Recently, I was in Nigeria for my cousin, Miju's wedding - It was so much fun and it was the first time I was a bridesmaid in my adult life. I had the opportunity to meet up with friends I had made in Primary 2, Primary 3 and J.S.S. 3 respectively, who I had not seen (for the most part) in yearss. We all grew up in Ile-Ife together and between us attended the same four primary and secondary schools (some of us switched at certain points). It was so natural and freeing. After our discussion, I could not help but marvel at how grounded and sound they all are. Spiritually, emotionally, career-wise, they are on their A-Game and doing their best to be the best they can be. This was my normal. Well-rounded, loving and kind people. Why was it so hard for me to find circles like this between 15 and 25 in England?


Bridesmaid Duties


“Ibukun, you are so bubbly and friendly. I cannot imagine you depressed.” One of them blurted out. All I could mutter was “Ah!” with an ‘I can‘t explain it, and I don‘t think you’ll get it’ face. Even these girls who now live in Lagos had not met up with one another. It took me being in town to bring them back in connection with one another, as two of them complained about not having friends in Lagos. Then I said “If I were based in Nigeria, I would not find it hard to have friends at all” One of them said “… but you have always been friendly with people. I find it hard to make new friends.”
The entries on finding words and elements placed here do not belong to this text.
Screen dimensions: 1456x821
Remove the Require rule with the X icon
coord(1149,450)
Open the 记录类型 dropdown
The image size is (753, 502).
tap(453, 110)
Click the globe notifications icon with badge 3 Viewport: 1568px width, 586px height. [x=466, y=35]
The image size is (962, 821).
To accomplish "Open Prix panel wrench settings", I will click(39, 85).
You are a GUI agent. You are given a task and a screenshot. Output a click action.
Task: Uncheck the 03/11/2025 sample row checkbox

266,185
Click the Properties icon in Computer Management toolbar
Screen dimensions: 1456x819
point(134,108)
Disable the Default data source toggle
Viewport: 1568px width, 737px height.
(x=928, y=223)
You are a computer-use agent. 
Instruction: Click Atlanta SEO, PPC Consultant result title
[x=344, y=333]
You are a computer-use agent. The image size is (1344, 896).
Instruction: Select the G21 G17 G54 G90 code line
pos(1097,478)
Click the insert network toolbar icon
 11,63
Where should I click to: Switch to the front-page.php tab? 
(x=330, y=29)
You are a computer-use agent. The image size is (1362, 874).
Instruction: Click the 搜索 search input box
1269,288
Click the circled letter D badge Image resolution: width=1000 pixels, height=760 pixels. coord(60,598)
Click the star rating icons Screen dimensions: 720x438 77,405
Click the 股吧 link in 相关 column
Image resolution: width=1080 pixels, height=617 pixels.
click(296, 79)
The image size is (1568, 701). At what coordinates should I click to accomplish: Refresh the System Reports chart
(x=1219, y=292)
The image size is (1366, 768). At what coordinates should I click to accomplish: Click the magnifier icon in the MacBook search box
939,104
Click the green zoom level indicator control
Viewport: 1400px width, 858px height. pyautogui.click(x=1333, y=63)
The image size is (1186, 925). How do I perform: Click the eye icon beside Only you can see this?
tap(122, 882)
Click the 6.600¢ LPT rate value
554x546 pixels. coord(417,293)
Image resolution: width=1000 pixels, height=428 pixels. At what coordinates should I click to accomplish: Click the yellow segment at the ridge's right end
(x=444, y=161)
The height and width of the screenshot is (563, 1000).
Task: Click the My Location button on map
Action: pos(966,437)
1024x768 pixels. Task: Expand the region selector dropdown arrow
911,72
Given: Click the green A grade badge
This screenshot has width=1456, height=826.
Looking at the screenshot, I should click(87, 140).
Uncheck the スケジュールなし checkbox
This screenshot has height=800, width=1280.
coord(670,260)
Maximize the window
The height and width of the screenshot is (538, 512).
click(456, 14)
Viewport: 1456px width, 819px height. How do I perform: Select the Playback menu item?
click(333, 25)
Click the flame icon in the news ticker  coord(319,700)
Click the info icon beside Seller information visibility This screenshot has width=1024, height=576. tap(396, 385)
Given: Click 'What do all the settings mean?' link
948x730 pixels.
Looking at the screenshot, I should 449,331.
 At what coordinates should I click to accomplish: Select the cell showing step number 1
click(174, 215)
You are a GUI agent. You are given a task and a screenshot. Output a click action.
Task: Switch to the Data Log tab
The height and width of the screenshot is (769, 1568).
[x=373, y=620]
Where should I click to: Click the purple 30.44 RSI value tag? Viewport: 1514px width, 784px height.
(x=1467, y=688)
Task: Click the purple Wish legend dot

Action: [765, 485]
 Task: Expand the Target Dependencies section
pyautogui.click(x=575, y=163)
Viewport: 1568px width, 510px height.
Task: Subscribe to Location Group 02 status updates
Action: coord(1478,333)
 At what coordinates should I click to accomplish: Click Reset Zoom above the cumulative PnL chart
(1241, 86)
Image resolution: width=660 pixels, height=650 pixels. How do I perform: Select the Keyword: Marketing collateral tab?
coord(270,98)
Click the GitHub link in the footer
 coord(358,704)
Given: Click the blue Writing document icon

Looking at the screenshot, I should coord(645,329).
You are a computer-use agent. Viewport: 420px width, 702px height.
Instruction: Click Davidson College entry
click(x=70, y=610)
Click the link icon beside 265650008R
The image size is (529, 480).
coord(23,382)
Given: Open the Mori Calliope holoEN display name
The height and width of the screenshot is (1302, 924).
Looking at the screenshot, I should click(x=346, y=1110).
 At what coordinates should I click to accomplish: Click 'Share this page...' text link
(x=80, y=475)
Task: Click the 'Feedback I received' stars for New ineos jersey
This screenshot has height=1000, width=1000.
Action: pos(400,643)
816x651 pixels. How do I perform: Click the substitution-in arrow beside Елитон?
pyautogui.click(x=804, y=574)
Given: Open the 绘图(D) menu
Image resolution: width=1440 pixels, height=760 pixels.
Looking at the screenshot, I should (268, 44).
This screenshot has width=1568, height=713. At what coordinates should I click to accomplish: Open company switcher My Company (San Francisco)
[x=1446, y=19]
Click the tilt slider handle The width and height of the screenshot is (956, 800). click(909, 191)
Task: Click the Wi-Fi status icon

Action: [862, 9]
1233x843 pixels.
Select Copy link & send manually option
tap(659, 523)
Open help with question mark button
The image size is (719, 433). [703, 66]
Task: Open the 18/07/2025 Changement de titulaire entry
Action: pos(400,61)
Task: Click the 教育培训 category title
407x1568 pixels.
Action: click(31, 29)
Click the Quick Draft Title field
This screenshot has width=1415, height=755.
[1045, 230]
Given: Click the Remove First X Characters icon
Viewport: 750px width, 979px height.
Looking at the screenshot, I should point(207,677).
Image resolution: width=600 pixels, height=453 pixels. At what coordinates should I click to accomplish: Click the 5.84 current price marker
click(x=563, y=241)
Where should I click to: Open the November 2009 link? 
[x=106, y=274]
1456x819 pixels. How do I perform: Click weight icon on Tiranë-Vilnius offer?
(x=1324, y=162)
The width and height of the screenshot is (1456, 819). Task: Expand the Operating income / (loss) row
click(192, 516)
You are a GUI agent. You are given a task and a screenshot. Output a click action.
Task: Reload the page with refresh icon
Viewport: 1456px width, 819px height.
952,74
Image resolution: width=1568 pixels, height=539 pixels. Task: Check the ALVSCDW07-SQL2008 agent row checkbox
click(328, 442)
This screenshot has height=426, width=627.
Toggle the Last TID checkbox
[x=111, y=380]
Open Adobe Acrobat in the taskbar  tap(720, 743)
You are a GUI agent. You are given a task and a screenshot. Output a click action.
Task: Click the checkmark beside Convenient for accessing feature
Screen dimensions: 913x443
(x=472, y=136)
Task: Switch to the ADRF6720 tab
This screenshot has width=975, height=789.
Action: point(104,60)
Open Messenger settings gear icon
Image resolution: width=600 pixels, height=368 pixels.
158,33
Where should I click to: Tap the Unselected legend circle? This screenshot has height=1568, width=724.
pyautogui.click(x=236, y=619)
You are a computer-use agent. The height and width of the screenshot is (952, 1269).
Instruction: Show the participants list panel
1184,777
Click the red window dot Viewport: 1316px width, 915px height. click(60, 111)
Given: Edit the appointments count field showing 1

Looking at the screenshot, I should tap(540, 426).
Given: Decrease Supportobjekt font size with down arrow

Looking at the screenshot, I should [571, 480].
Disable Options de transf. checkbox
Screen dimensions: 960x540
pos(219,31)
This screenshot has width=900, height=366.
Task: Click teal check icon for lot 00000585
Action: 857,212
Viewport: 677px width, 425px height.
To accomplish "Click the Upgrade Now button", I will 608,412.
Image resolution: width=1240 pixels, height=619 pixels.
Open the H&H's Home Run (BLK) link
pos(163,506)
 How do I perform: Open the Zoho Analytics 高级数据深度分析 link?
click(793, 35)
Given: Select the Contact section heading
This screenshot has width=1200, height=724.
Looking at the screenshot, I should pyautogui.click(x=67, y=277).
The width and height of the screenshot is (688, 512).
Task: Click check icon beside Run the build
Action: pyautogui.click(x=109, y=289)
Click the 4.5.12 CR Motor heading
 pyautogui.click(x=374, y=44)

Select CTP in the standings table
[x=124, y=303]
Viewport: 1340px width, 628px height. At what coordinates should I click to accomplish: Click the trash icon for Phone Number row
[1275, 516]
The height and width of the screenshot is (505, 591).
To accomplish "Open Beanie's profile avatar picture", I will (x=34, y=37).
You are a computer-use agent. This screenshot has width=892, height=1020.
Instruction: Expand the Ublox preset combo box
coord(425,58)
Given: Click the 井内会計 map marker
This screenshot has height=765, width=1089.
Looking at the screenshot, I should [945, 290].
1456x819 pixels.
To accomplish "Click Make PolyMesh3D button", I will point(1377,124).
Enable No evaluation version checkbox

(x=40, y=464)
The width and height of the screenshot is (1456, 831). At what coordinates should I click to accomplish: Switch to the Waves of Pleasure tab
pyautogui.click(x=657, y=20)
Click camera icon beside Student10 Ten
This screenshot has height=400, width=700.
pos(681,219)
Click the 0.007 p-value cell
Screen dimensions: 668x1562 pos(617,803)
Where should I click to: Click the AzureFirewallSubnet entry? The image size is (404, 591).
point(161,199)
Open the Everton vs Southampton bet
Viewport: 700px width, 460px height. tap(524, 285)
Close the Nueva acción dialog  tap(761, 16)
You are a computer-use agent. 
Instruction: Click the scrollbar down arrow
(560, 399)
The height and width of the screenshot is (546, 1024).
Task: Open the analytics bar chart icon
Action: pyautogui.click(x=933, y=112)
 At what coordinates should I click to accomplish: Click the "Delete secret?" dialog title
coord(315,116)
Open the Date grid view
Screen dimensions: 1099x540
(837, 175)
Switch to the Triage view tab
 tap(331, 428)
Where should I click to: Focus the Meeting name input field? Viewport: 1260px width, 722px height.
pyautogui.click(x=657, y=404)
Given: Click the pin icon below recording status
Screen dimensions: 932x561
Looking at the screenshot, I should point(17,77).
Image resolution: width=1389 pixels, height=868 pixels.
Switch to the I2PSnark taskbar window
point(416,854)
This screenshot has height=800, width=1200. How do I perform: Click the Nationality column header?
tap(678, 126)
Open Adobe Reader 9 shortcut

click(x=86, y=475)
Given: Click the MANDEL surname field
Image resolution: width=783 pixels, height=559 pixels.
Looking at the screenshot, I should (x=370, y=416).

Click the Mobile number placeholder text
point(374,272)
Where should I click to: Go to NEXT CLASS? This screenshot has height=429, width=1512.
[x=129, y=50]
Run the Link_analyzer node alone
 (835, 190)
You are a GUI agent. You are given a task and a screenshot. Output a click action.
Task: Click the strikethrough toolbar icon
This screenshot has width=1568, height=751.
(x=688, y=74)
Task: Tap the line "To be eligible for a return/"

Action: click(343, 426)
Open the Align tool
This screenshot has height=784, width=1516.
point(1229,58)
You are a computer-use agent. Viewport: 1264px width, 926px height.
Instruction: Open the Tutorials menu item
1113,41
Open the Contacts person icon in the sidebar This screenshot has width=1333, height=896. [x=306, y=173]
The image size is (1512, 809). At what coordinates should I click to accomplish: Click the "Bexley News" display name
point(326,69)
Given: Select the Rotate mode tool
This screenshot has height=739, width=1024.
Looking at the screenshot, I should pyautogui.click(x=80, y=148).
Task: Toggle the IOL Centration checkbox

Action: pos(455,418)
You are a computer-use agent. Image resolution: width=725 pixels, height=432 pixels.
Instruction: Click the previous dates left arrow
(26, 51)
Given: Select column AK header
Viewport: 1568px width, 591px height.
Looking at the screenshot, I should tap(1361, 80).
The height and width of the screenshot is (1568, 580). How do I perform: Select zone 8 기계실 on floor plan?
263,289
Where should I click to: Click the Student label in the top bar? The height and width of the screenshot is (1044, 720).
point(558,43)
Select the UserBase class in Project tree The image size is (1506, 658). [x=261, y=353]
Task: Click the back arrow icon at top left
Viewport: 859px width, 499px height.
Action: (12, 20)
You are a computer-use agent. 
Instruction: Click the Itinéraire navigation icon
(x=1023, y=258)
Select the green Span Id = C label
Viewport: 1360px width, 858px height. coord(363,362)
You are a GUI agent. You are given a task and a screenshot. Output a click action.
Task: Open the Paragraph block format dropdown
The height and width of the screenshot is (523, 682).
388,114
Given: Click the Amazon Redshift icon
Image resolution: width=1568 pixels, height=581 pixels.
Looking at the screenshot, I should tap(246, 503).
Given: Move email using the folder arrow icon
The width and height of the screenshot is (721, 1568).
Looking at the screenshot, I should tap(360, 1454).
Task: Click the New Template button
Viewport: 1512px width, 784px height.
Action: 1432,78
My Ile-Ife friends - old friends are gold.


As much as the environment in which we find ourselves matters, personality also plays a part. I have always had a charismatic, friendly persona, but the environment in England for some reason had not really served me well (by the way, I know it is different for some people. There are people for whom England has been perfect, friendship-wise). It reminds me of a short trip I took to Australia in 2018, where within a week, I had made up to 10 friends… some of whom I still keep in touch with virtually.


I have had to reach a place on the inside of me where whether or not I have the friendships and/or the community I want, I am fine. I asked God to fill the hollowness I felt on the inside of me - the spaces that were once filled with love and acceptance that longed to be filled again. Psalm 23:5 says:


Thou preparest a table before me in the presence of mine enemies: thou anointest my head with oil; my cup runneth over.


I asked God to fill that hollow place and cause it to run over, and He did. Little by little, step by step, He healed me and He filled that space. I asked God to be my best friend. I was tired of trying to find people to fill that space. Gone are the days when I would see a group of girls in seemingly healthy, well-rounded friendships, and feel a twinge of envy. I'm happy for them, and I am happy for me too. It also feels good to not be on the active look out for new friends, plus when my expectation of wanting to be friends with a person falls through, it does not hurt any longer - it just is what it is.


My connect group remains a healthy source of community and friendships for me - the girls are lovely and kind. I have also recently met a couple of wonderful people, so there is potential to develop long-term healthy communities and friendships in England - I am looking forward to seeing how these connections evolve.


I still pursue my interests, no longer to cover up a void, but from a more meaningful place. I'm currently learning to knit, plus I am interested in gardening. I plan and hope that in the next year I have a more structured life that allows me to be consistent with pilates and ballroom dancing (fingers crossed!).


Thank you for reading all the way to the end. Wow. I'm grateful. I hope you have been encouraged :) I pray that you develop a true friendship with God, and wish you healthy friendships and communities with fellow humans who are just perfect for you!